Greek owner Evangelos Marinakis will boost the fleet of his US-listed company Capital Product Partners (CPLP) with 11 LNG carriers from his private fleet and turn it into a pure-play gas carrier owner.
The new outfit, to be named Capital New Energy Carriers LP, intends to divest its container ships, which it no longer considers part of its core business, CPLP said on Monday.
CPLP has a fleet of 15 boxships and seven latest-generation LNG carriers. According to VesselsValue, the container ships have a combined market value of $626m.
In lieu of the boxships, the company will restock its fleet with 11 latest-generation, two-stroke LNG ships delivered between 2023 and 2027.
This will “make the partnership the largest US publicly listed owner of two-stroke LNG carriers”, CPLP said.
Chief executive Jerry Kalogiratos described the deal as a “milestone transaction” for the company.
“The commitment to change the name of the Partnership to ‘Capital New Energy Carriers LP’ and to gradually divest our container vessels reflects our renewed business focus on LNG and energy transition shipping,” he said.
CPLP said it has already entered into an “umbrella agreement” with private Marinakis arm Capital Maritime & Trading for the 11 LNG newbuildings for a total acquisition price of $3.13bn.
CPLP will also have right of first refusal to acquire two ammonia carriers and two liquid CO2 (LCO2) carriers that Capital Maritime ordered this year, as well as any other two-stroke LNG vessels in the future.
Five of the LNG carriers CPLP has already agreed to buy are due to be delivered through to July 2024 and have secured, long-term employment worth $1.43bn with QatarEnergy, Bonny Gas Transport, Tokyo Gas and LNG Marine Transport.
The entire deal will be financed through bank debt and a $220m sellers’ credit that Capital Maritime will provide to CPLP. The sellers’ credit will carry a fixed rate of 7.5% payable in June 2027.
Furthermore, CPLP will carry out a $500m rights offering on 27 November.
As part of that offering, it will distribute to holders of its common units rights to purchase newly issued common units, at a price per unit equal to the greater of $14.25 and 95% of the volume-weighted average price of the common units trading on the Nasdaq.
“The subscription price per common unit in the offering will not be greater than $14.50,” CPLP said. The units were trading at $13.68 in early New York trading on Monday, giving the company a market value of $273m.

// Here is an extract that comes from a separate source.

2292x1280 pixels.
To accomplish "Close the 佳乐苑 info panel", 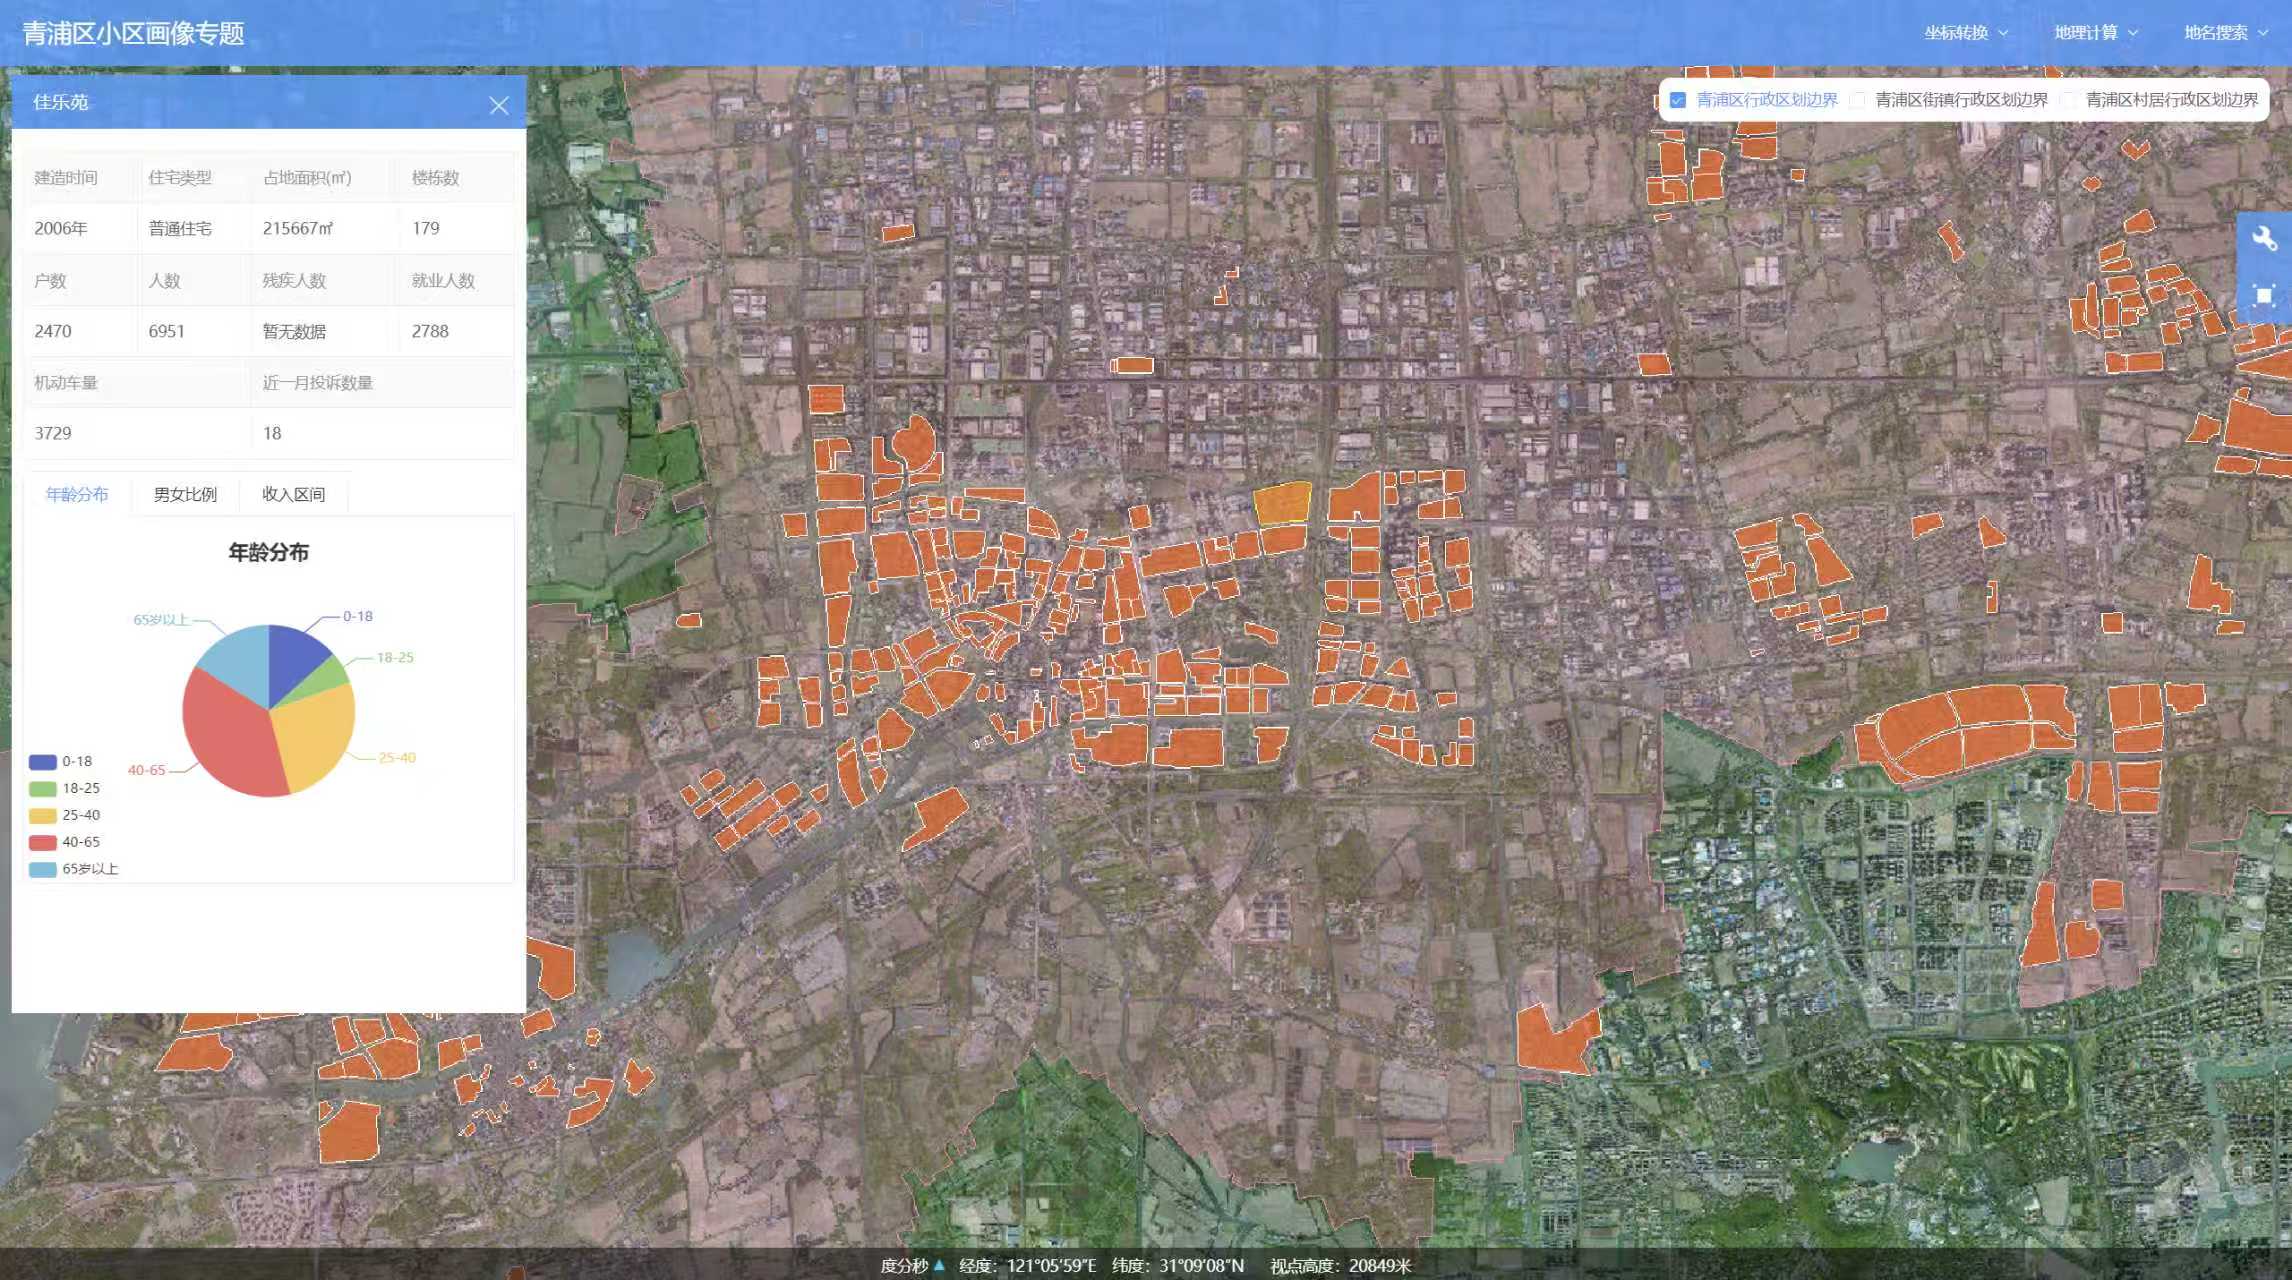I will click(x=499, y=105).
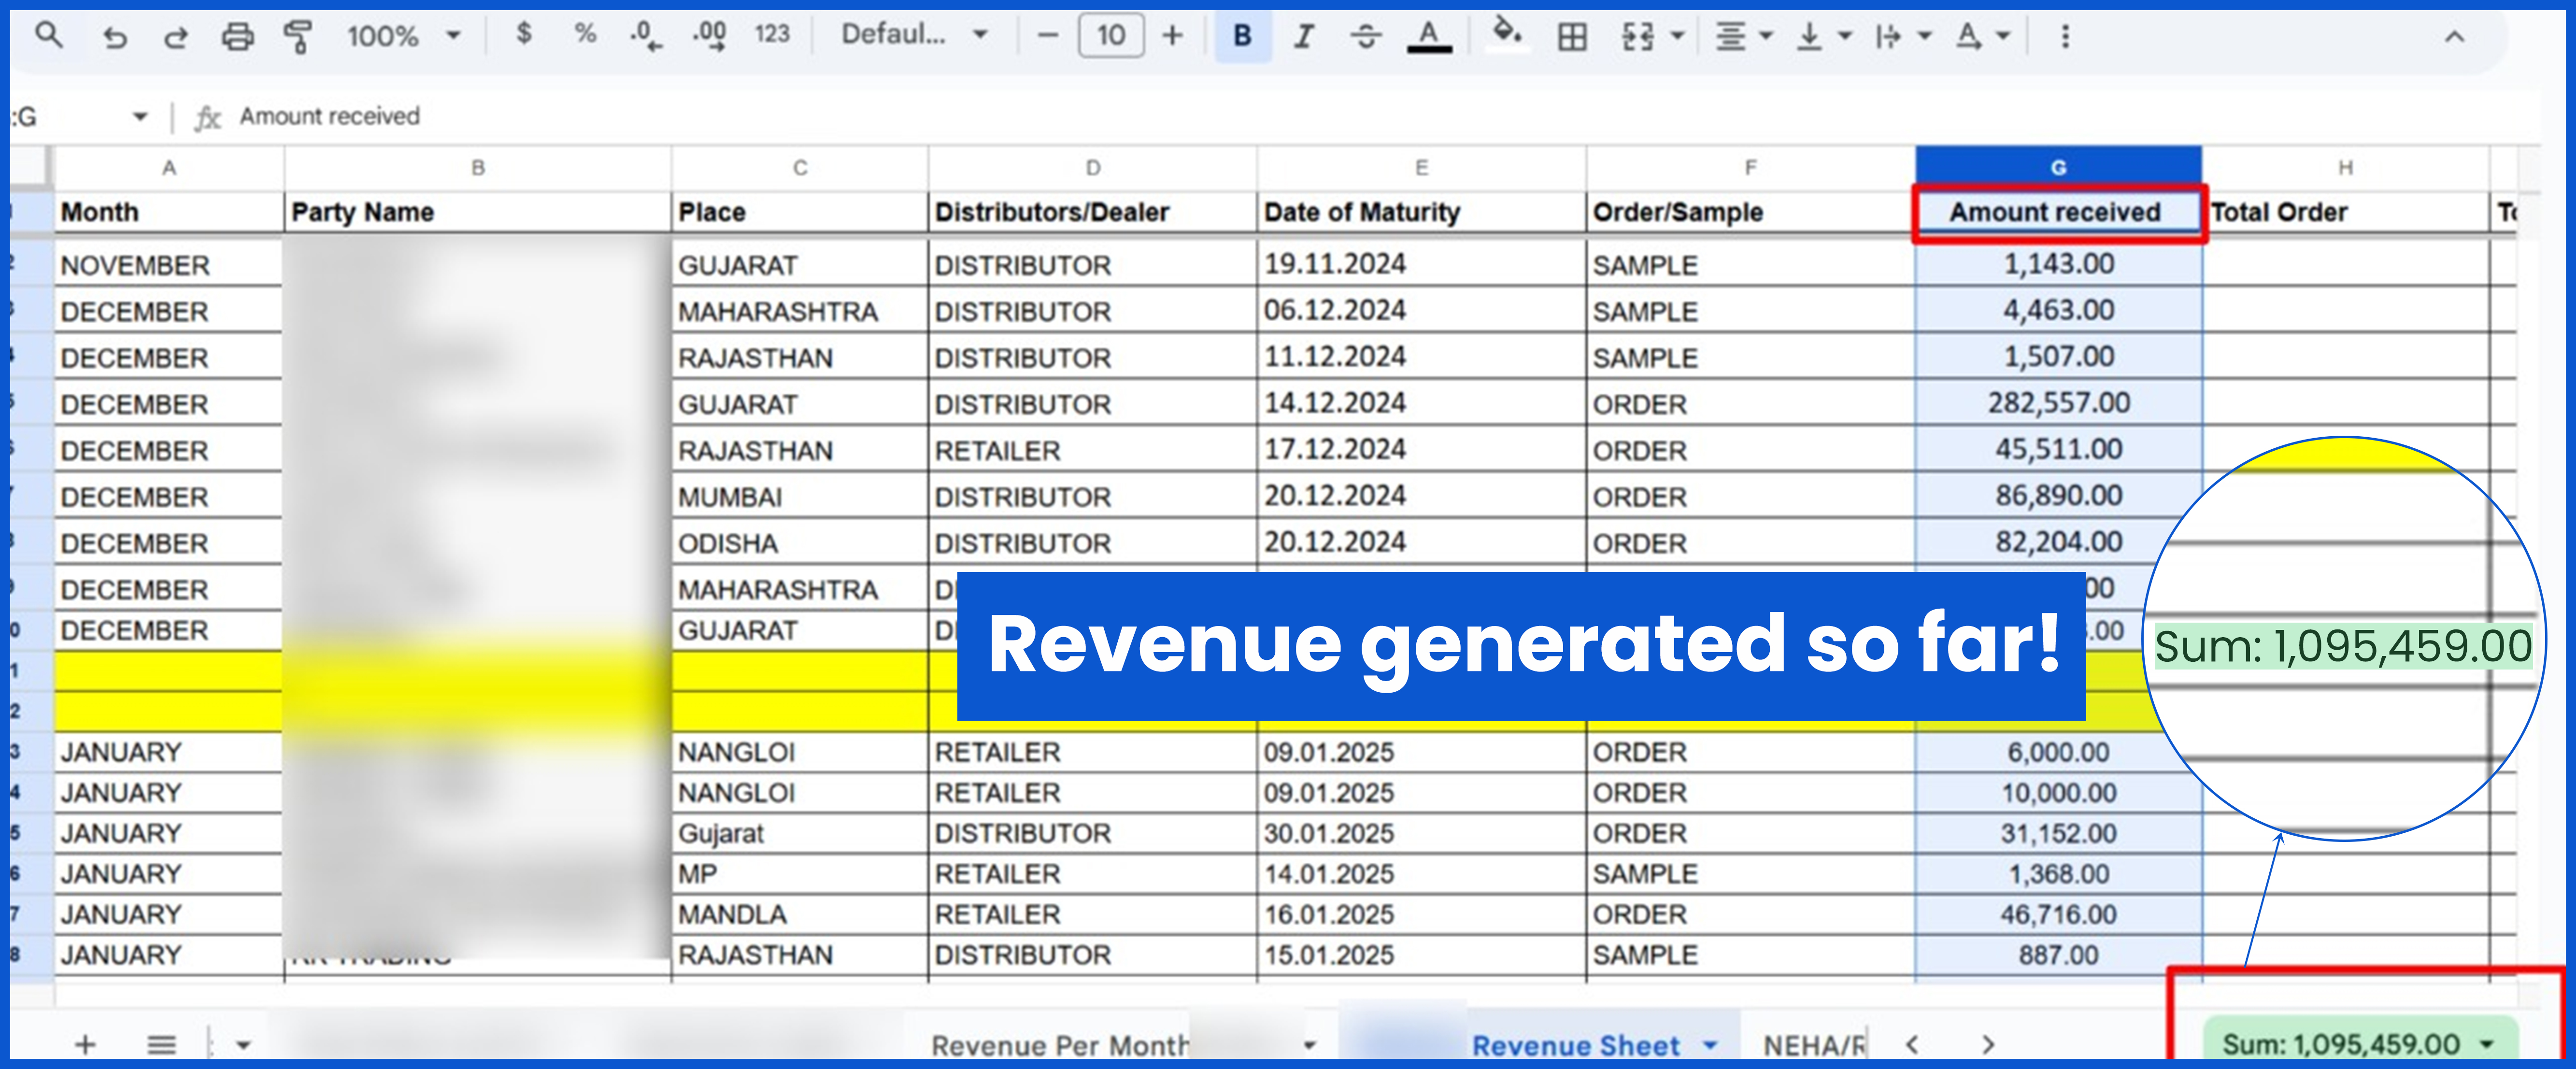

According to Kalogiratos, the terms of the rights offering and the sellers’ credit shows that Capital Maritime, CPLP’s largest shareholder and sponsor, “fully backstops” the deal.
The sale of CPLP’s boxship fleet will not happen overnight.
In a presentation late on Monday, management guided that the divestments would take place in a gradual, selective and opportunistic manner.
The decision to shake off the boxships goes hand in hand with a gloomier assessment of the market.
In its third-quarter results released separately, the company said the outlook for the rest of 2023 and 2024 shows that “container shipping markets are likely to continue to experience pressure due to declining demand and increased vessel supply”.
CPLP net profit dropped at an annual pace of 71% for the period, to $17m. The drop, however, mainly reflects one-off gains to the tune of $47.3m that the company had booked from the sale of two boxships in the corresponding period of 2022 and that it did not repeat this year.
The time frame of the rebranding as Capital New Energy Carriers, by contrast, is outlined with more clarity than the intended boxship sales.
“This name change is expected to become effective by December 31, 2023,” the company said.
Another intriguing element of the deal is CPLP’s intended transformation away from the master limited partnership model.
Under the terms of the transaction, CPLP and Capital Maritime have agreed to negotiate and jointly work in good faith with tax and other advisers to convert from a Marshall Islands limited partnership to a “corporation with customary corporate governance provisions”.
The change is to take place within six months of the closing of the umbrella agreement.
The rationale for this move is to make the company more attractive to shareholders and help it boost its share price closer to its net asset value, eventually through the adoption of a floating dividend distribution policy that varies with cash flow generation.
Kalogiratos expects those cash flows to increase in line with rising profits, especially with the help of new types of gas carriers that will most likely join the CPLP fleet.
In addition to the private Marinakis LNG carriers that CPLP/Capital New Energy Carriers has already agreed to buy, the company will namely have rights of first refusal over any other vessel that Capital Maritime will want to sell or fix out on the market.
That includes the pioneering orders that Marinakis placed in July for two 22,000-cbm LCO2 carriers and two 88,000-cbm ammonia carriers.